**Challenge 1:** Please list every expression that the horror-film passage places inside quotation marks.
**Challenge 2:** Copy word for word the part of the horror-film passage from "Katie had managed" to "taste in men.".

**Excerpted passage:**
* * * * *

Perhaps because he still doesn’t believe Katie, Micah continues to taunt the demon, calling it “worthless” and daring it to show itself. This shitty attitude, in addition to the cameras, makes the demon bolder than it ever was before. It seems appropriate, then, that the film ends with an apparently possessed Katie waking up in the middle of the night and walking downstairs, beyond the view of the camera stationed in the couple’s bedroom. She screams bloody murder and then commits bloody murder when Micah races downstairs to rescue her. (How he plans to do this, given his lack of any demon removal system, is perhaps only known to Micah.) Finally, Katie trudges back up the stairs and tosses Micah’s corpse directly at the camera. We’re given only a close-up of possessed Katie’s contorted face before the screen goes black — blacker, really, since this scene takes place at night — and the non-credits roll. (There’s nothing at the end of the movie aside from copyright info and a note that the events are, despite appearances, fictional.)

It seems especially appropriate that dead Micah gets tossed directly into the thing that pissed the demon off in the first place. The fact that Katie does it — possessed Katie is still Katie, after all — is a nice touch: Even if she’s been completely consumed by this dark entity, she’s finally able to put Micah in his place and punish him for steamrolling her every effort at agency.

Katie had managed to survive her demon-infused life so far on her own. It’s Micah who screwed everything up. Moving in with him made everything worse, but even if she didn’t have to contend with demonic forces pushing and pulling her — sometimes literally — she’d still be an oppressed, suppressed, repressed person if she continued to live with Micah. He’s no demon, but he is a shitty boyfriend, who didn’t hesitate to shove a camera in her face when she asked him not to or infuriated her demon to the point that it completely overwhelmed her. I guess the demon won the fight, in every way possible, but by taking Katie and making her and it one, it totally triumphed over his feeble promise of “engaged to be engaged.” Demon says, “Dude, now I’m in her all the time. Beat that.”

Some women just have bad taste in men.

* * * * *

**Available data:**
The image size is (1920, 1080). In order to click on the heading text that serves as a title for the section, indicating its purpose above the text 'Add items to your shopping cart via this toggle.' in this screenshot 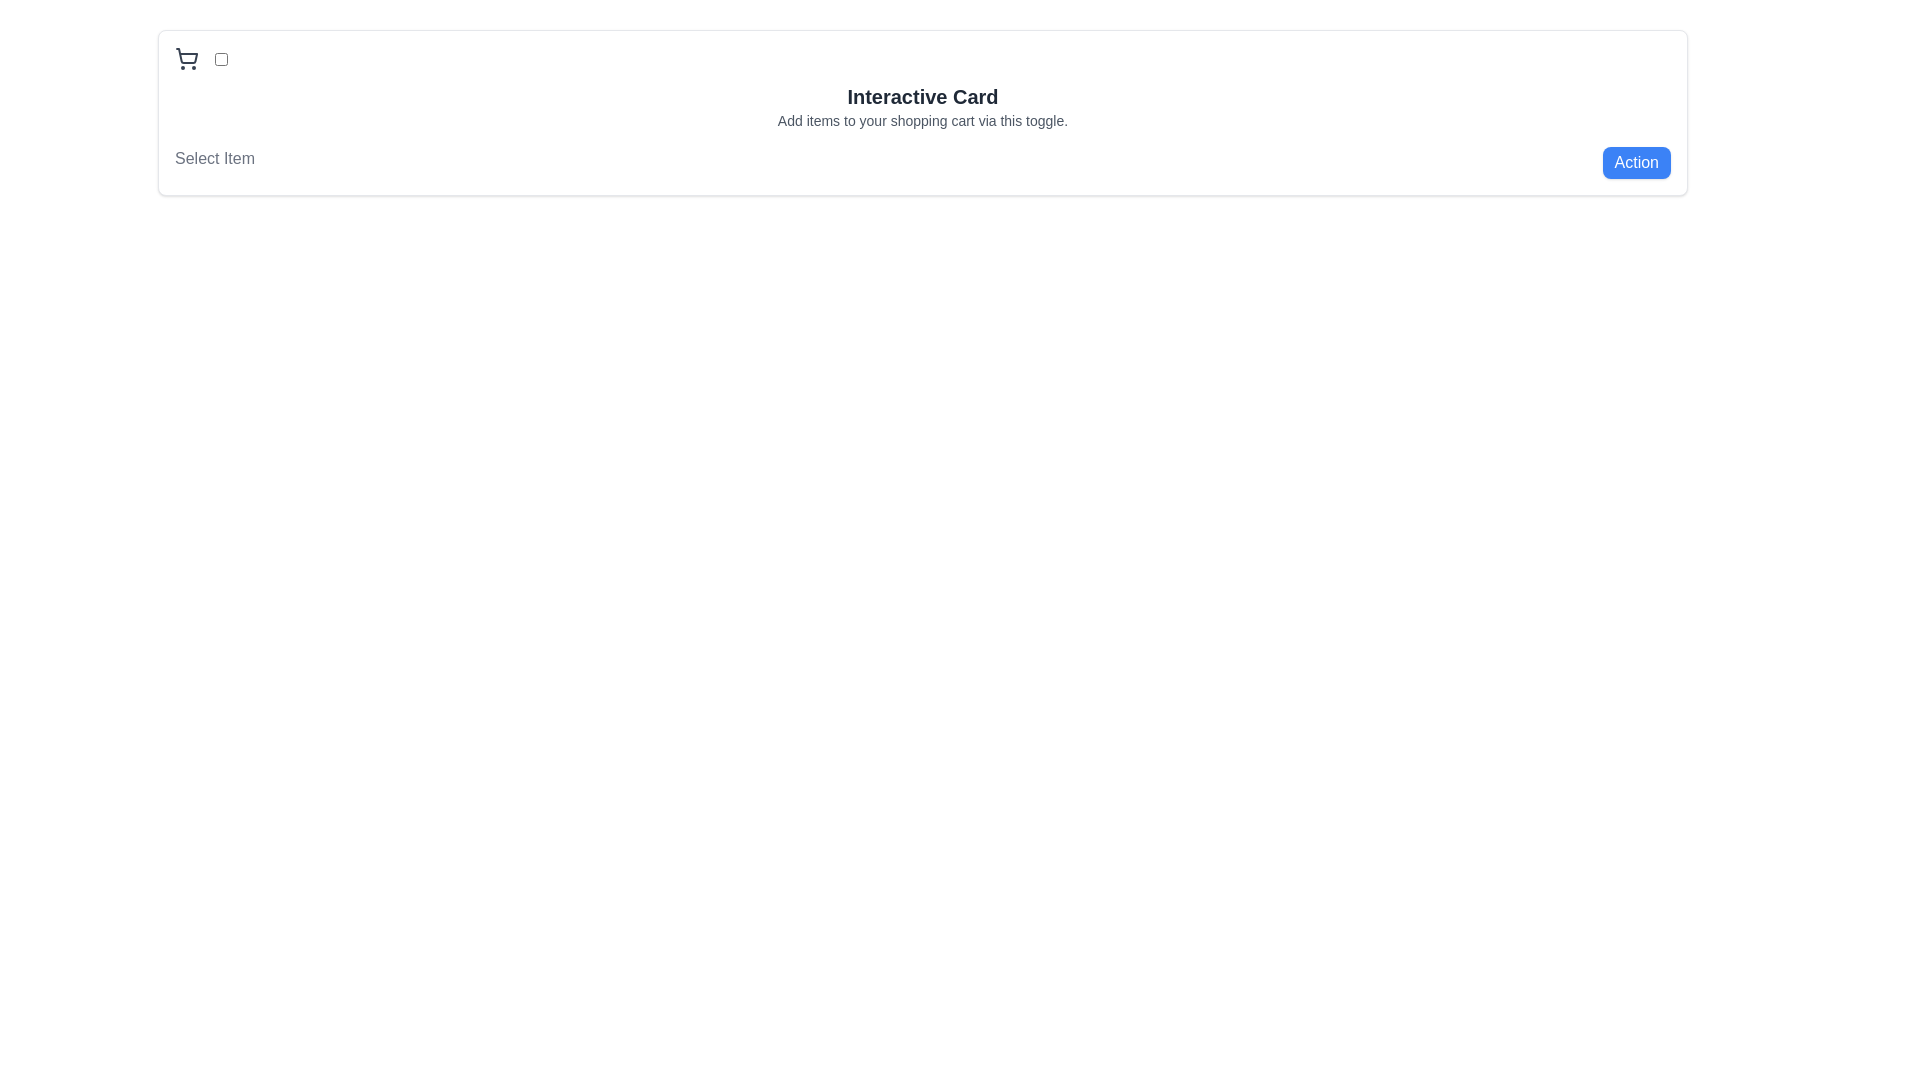, I will do `click(921, 96)`.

* * * * *

**Output 1:**
- "worthless"
- "engaged to be engaged"
- "Dude, now I’m in her all the time. Beat that."

**Output 2:**
Katie had managed to survive her demon-infused life so far on her own. It’s Micah who screwed everything up. Moving in with him made everything worse, but even if she didn’t have to contend with demonic forces pushing and pulling her — sometimes literally — she’d still be an oppressed, suppressed, repressed person if she continued to live with Micah. He’s no demon, but he is a shitty boyfriend, who didn’t hesitate to shove a camera in her face when she asked him not to or infuriated her demon to the point that it completely overwhelmed her. I guess the demon won the fight, in every way possible, but by taking Katie and making her and it one, it totally triumphed over his feeble promise of “engaged to be engaged.” Demon says, “Dude, now I’m in her all the time. Beat that.”

Some women just have bad taste in men.